Generally, these silly, pointless rules suck and they change often, usually on a whim, as I am sure you (and most of us who frequent these sites) are already well-aware.
Well bless their hearts, I suppose they are trying. Although you would think (being Citi) that they would have plenty of experience by now apologizing for screw ups.
I’m grateful The Wall Street Journal covered Citi’s Strata Elite card shutdown, where I am quoted and helped draw attention to what thousands of consumers were facing. Public accountability matters.
But this change didn’t start there. It began with over a month of documentation including a detailed phone log, requests for an extension since I was traveling until the end of October, ADA accommodation requests, multiple CFPB filings, and direct outreach to key officials — including the CEOs of Citi and Equifax, the IRS Commissioner, the CFPB Director, and the ABA General Counsel.
While abroad, I DHLed documents from Bangladesh, even offered to hand-deliver them in Paro, Bhutan and Bali, Indonesia, which Citi declined — forcing me to fly home at my own expense. Along the way, I received inconsistent responses and learned Citi couldn’t determine if they had received my documents despite having a DHL and USPS signature. .
Persistence paid off. Citi ultimately reimbursed the $595 Strata Elite annual fee, awarded 100,000 ThankYou Points without the spending requirement, and now provides a fully completed IRS verification form with the correct IVES address — downloadable anywhere in the world.
As a global changemaker for hearing access, I’ve spent my career proving that one person, armed with persistence, documentation, and strategy, can fix broken systems — whether in accessibility or consumer protection.
Systemic change rarely happens overnight or from one article. It happens when people refuse to accept that “this is just how it’s done.”
I applied within the first week or so and didn’t have these particular issues, but still haven’t received the bonus after meeting the minimum spend.

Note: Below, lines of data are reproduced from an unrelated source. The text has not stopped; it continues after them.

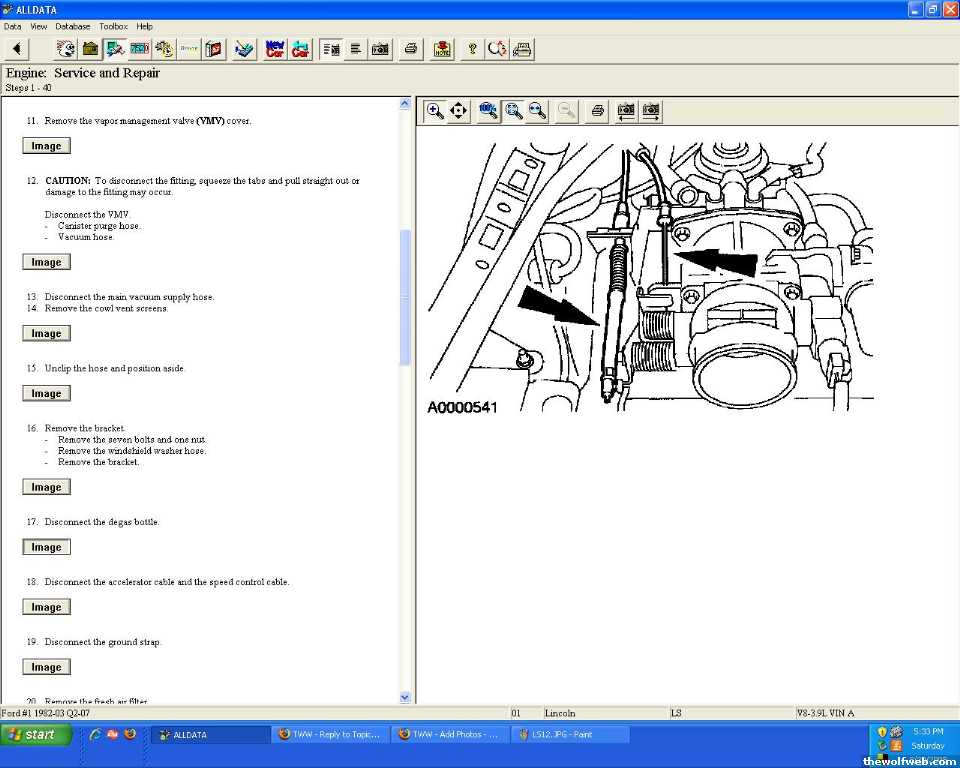The width and height of the screenshot is (960, 768).
Task: Select the pan four-arrow tool
Action: click(459, 111)
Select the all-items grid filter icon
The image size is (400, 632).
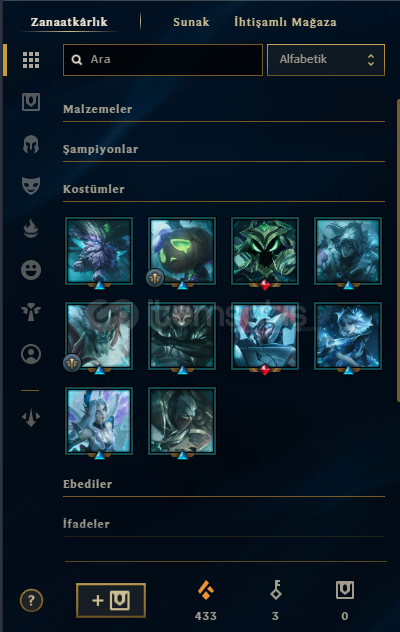click(31, 60)
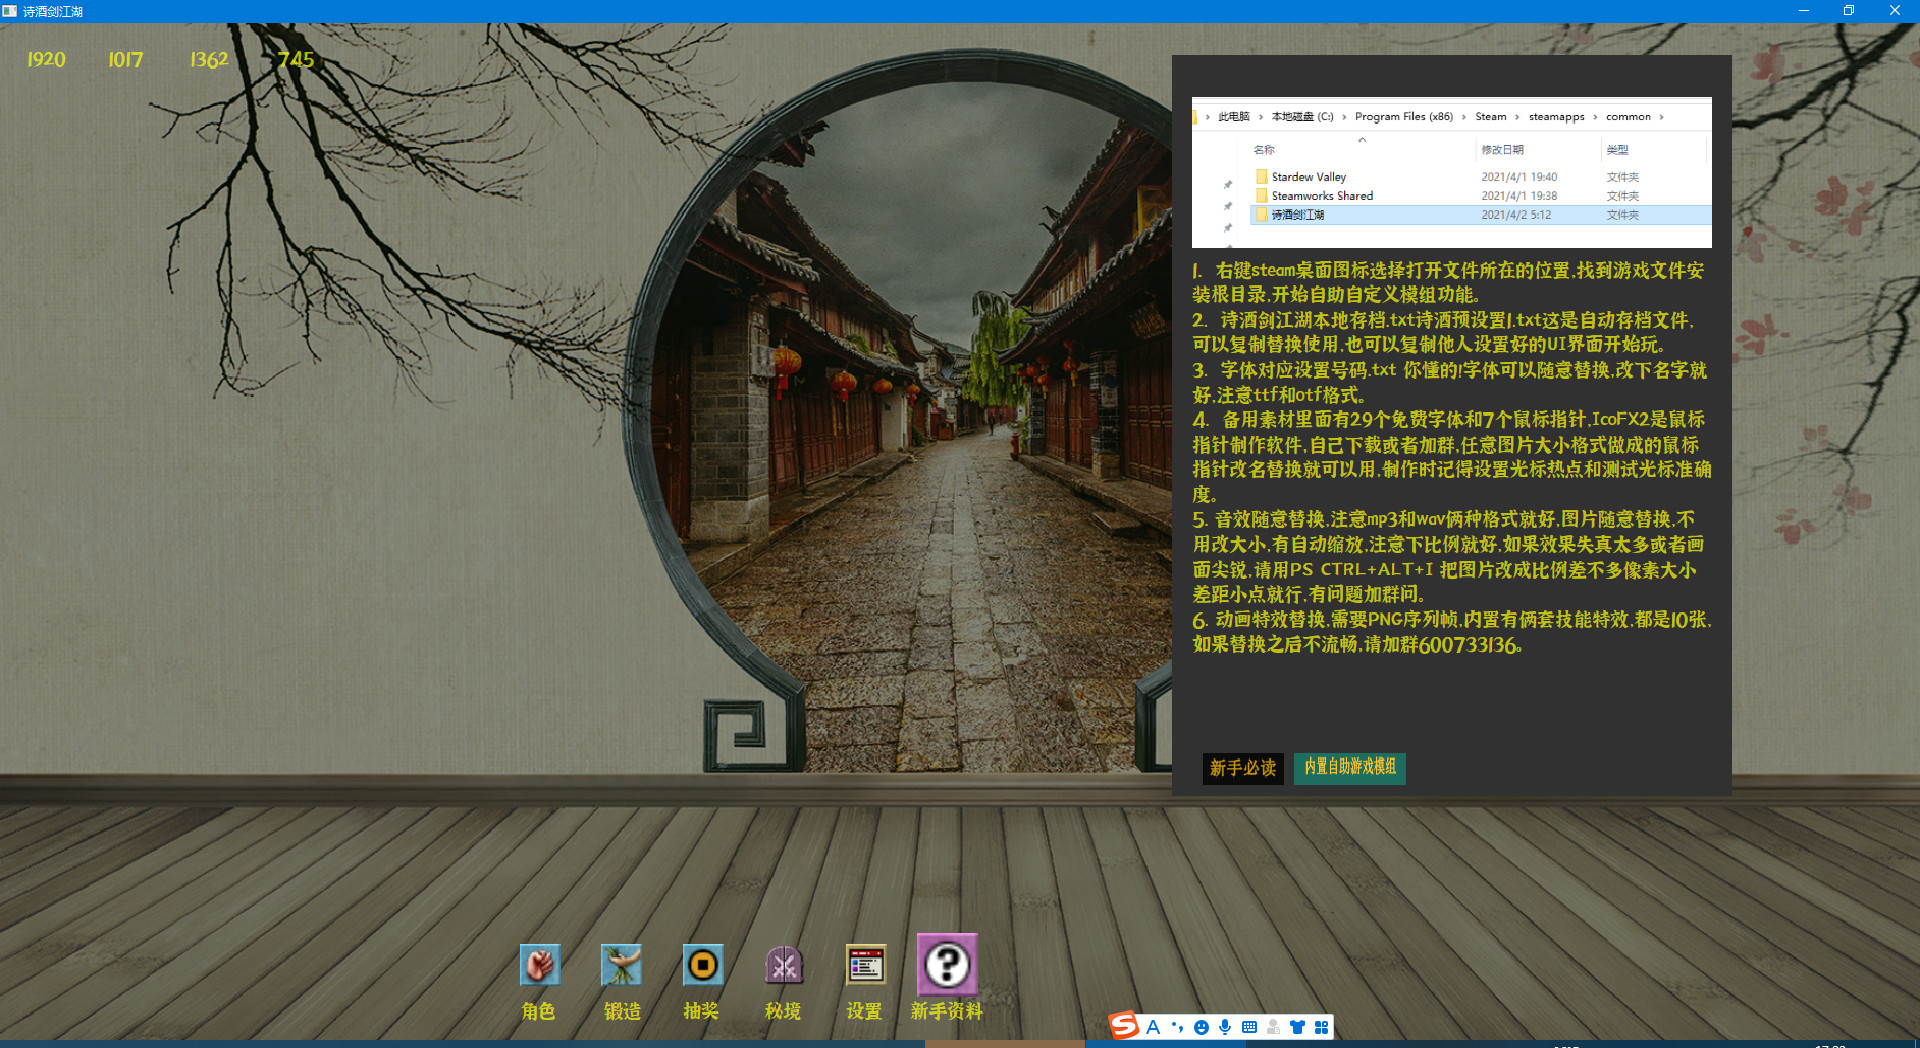The width and height of the screenshot is (1920, 1048).
Task: Activate Sogou voice input microphone
Action: [x=1225, y=1027]
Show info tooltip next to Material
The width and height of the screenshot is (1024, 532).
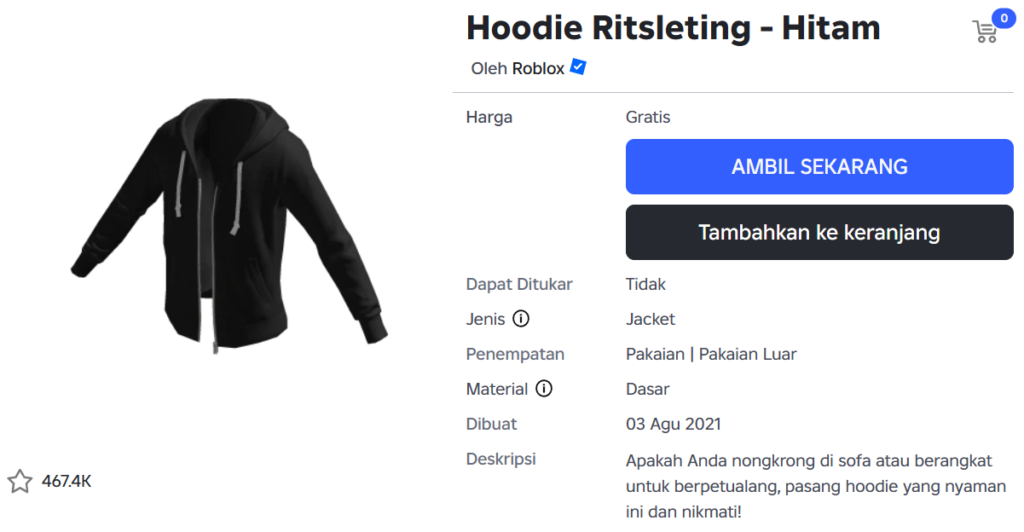pyautogui.click(x=543, y=388)
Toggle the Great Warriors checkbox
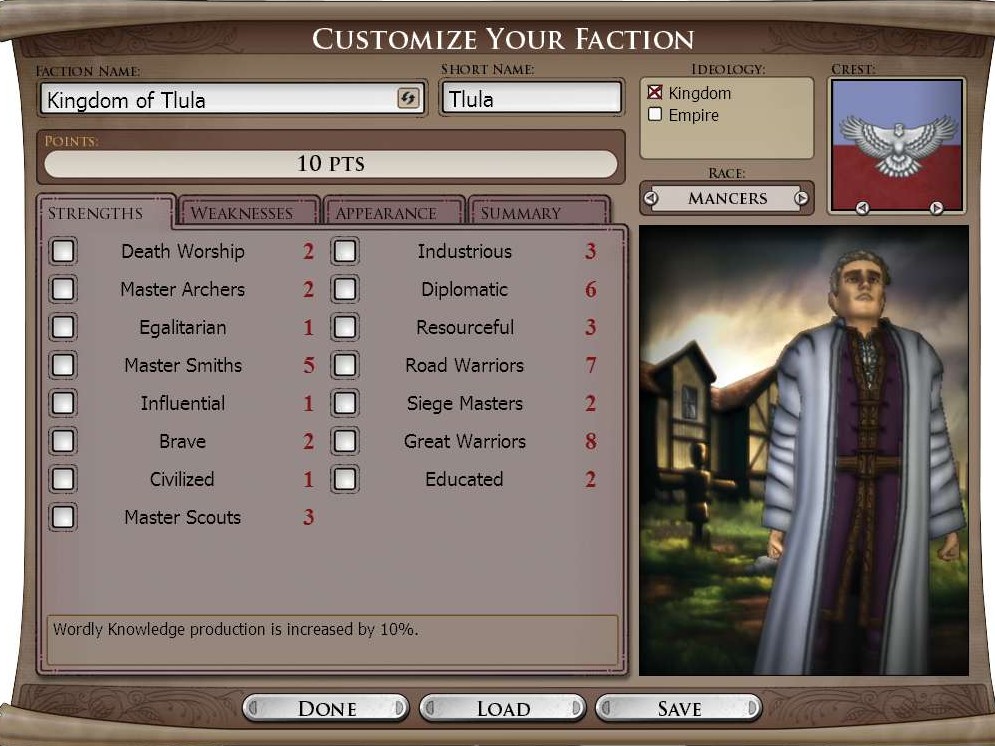The width and height of the screenshot is (995, 746). point(345,441)
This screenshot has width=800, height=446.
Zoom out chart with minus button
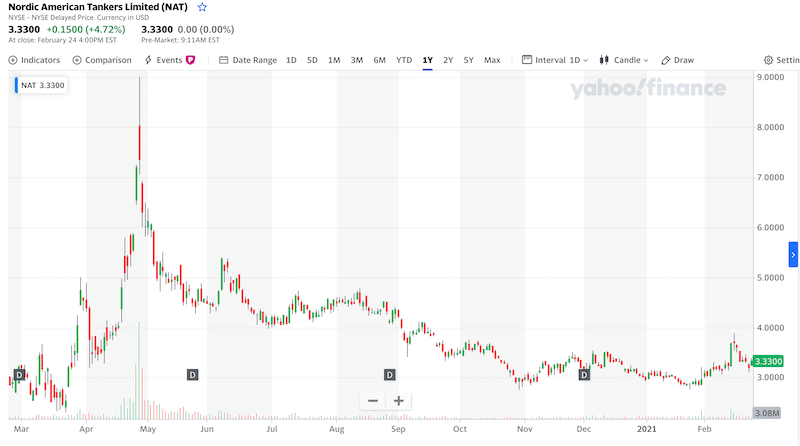click(373, 401)
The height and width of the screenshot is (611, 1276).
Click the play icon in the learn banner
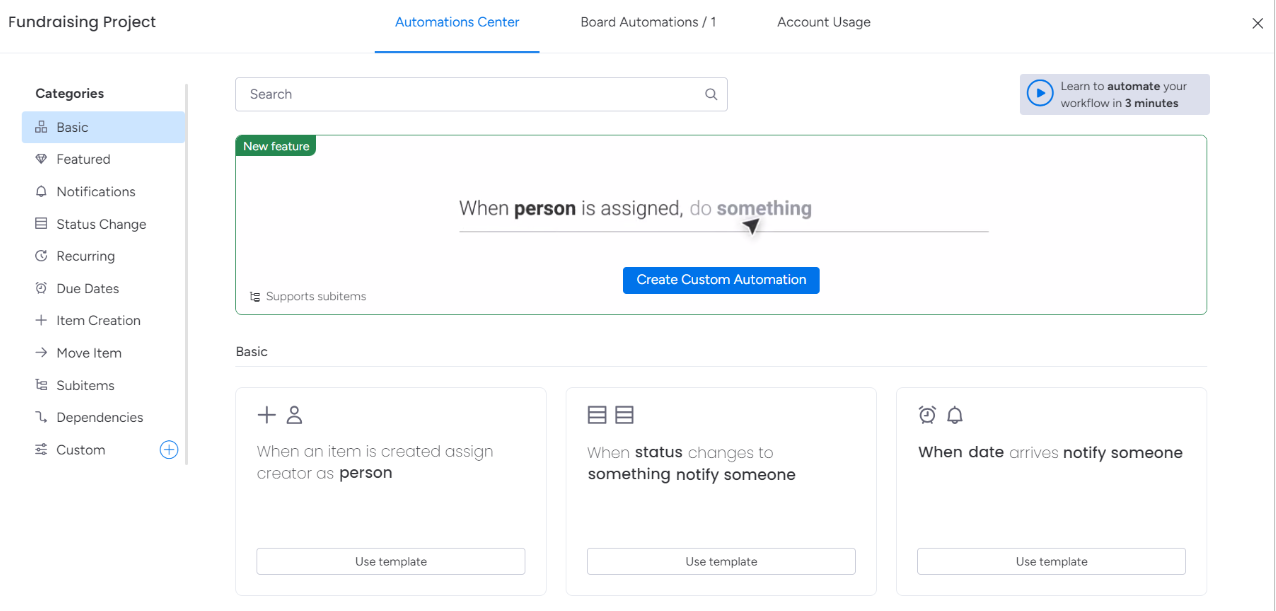pos(1039,93)
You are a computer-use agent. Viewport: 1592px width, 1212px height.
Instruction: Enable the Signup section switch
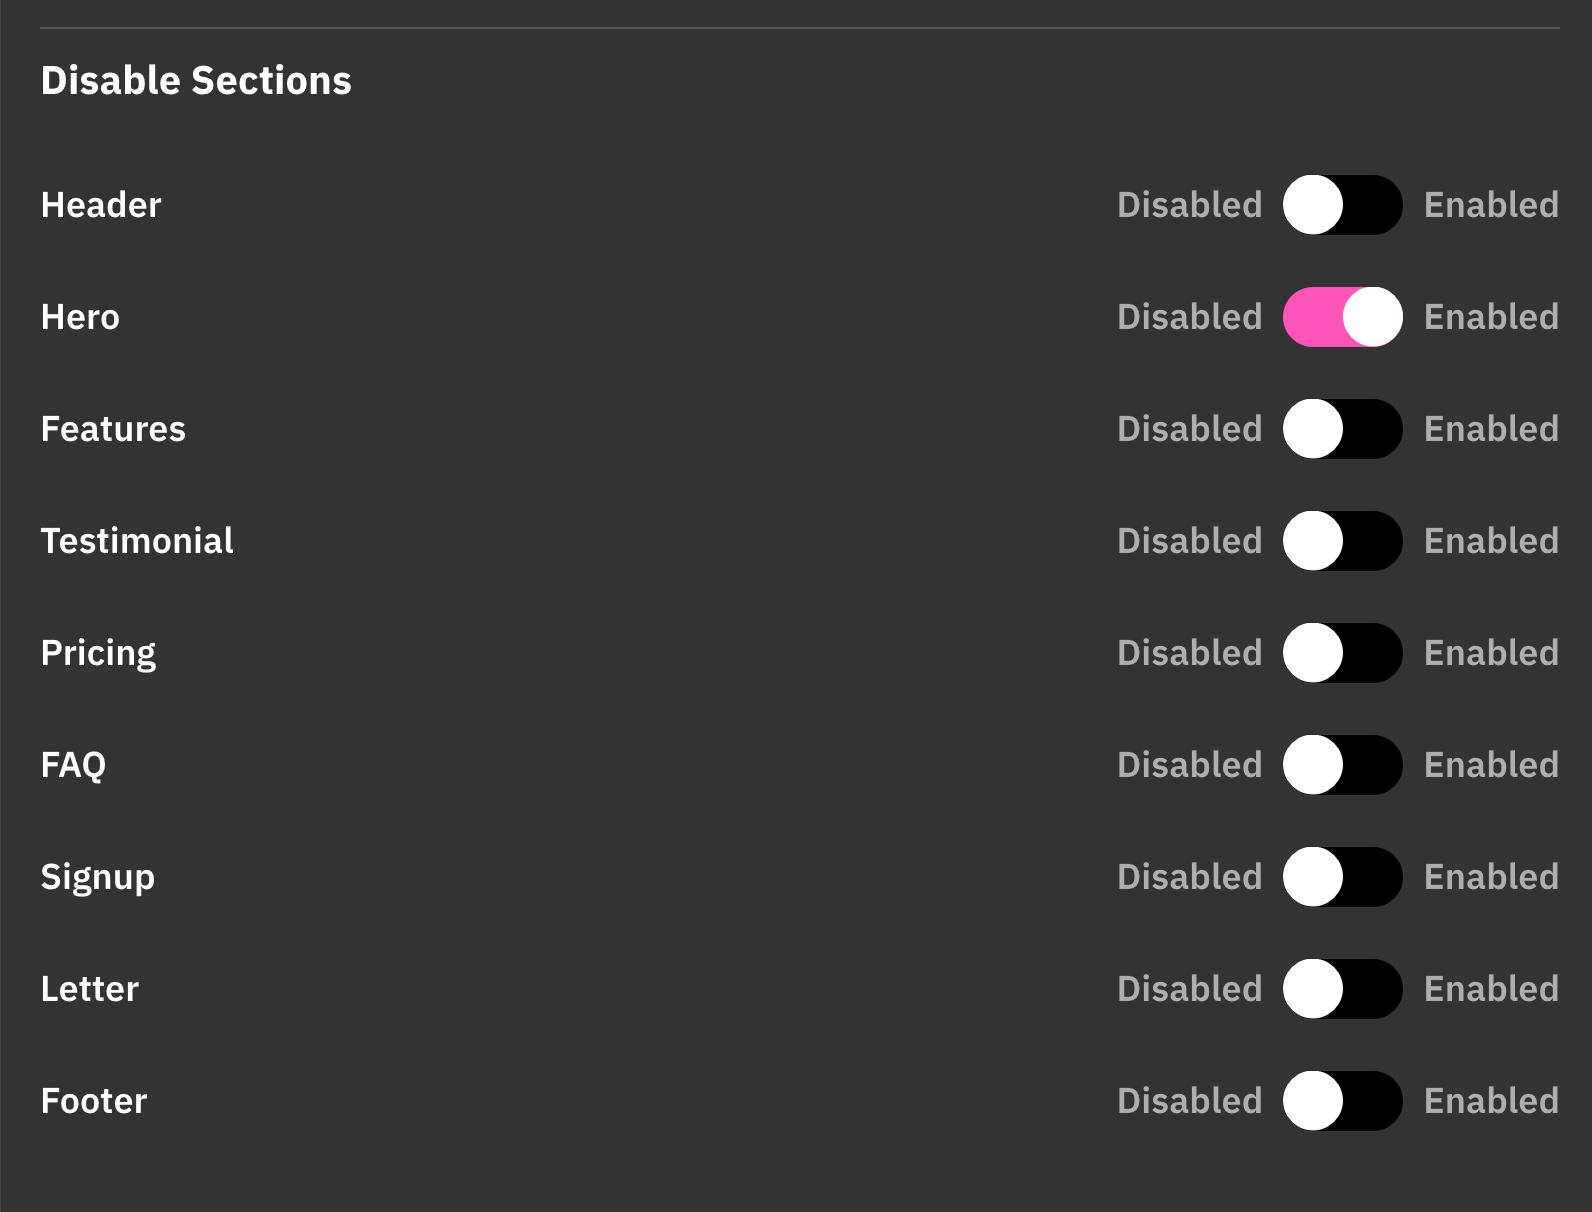pyautogui.click(x=1342, y=877)
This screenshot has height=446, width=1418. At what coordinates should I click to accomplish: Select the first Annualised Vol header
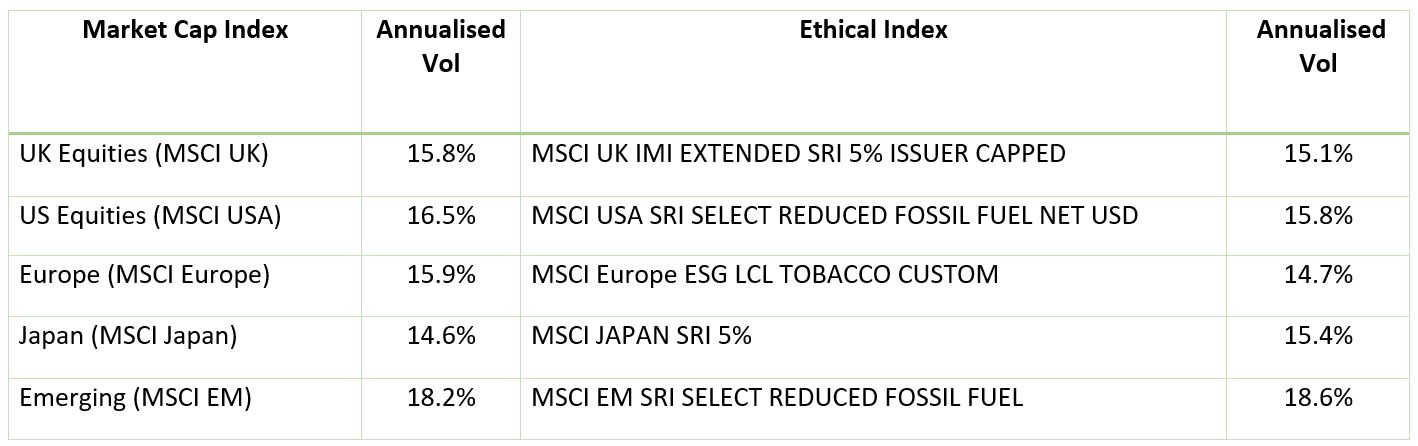click(441, 46)
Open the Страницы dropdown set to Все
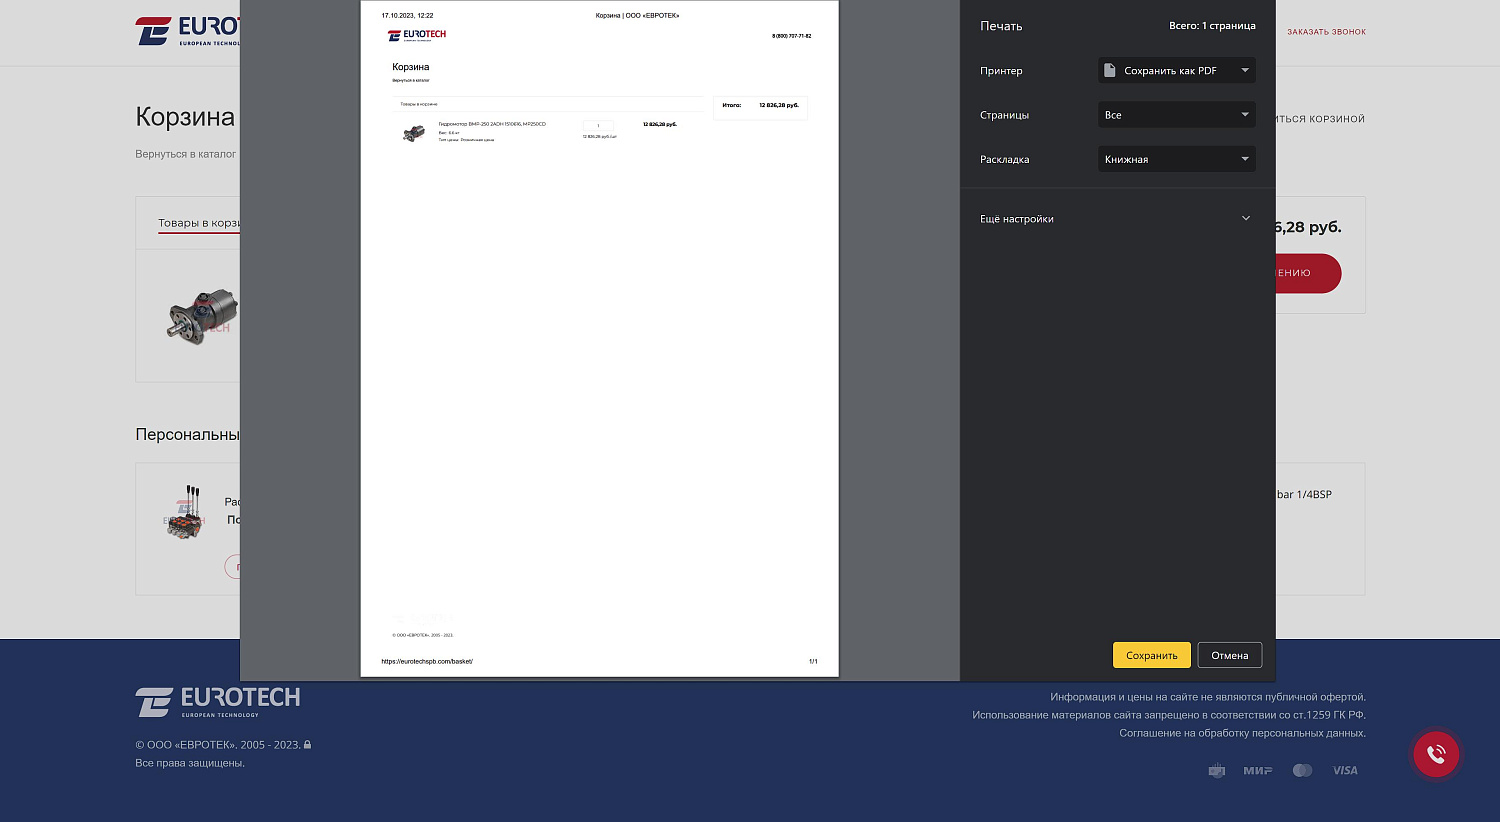The width and height of the screenshot is (1500, 822). [x=1177, y=115]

We shall see…
Usually comes when your statement closes
Yep– and I’m on statement #2 closing after meeting the minimum spend. A chat representative confirmed that I had met the minimum spend and told me to give it 90 days.
Citi really botched this in spectacular fashion. I (for one) have been a customer for over 10 years and they’re treating me like some fly by night person who is openly trying to defraud them. Then when you call the credit team, you get attitude and no direction on how to fill out this form (my first guess was incorrect). This is a start, but why would I want to do business with them going forward? The card benefits (for the first year) are fantastic, but this wasn’t worth the hassle.
Did you use an application link from a particular website? Some reports suggest that the links from certain websites triggered the issue. It doesn’t forgive Citi’s poor handling of the matter. But, would explain how it started.
Wow, if links from particular partners got flagged, that really incriminates Citibank’s IT.
I had a Citibank card, not a Strata, blocked this summer due to legit transactions even though I had two factor authentication on. Getting the card unblocked took weeks. I am in no hurry to try Citibank again and it seems I am not alone in that feeling.
> But, would explain how it started.
Like the Wuhan virus?
Hopefully another $100M OCC fine to help stop the spread (of misleading trade practices)
Was that sketchy Chinese blog link, for sure.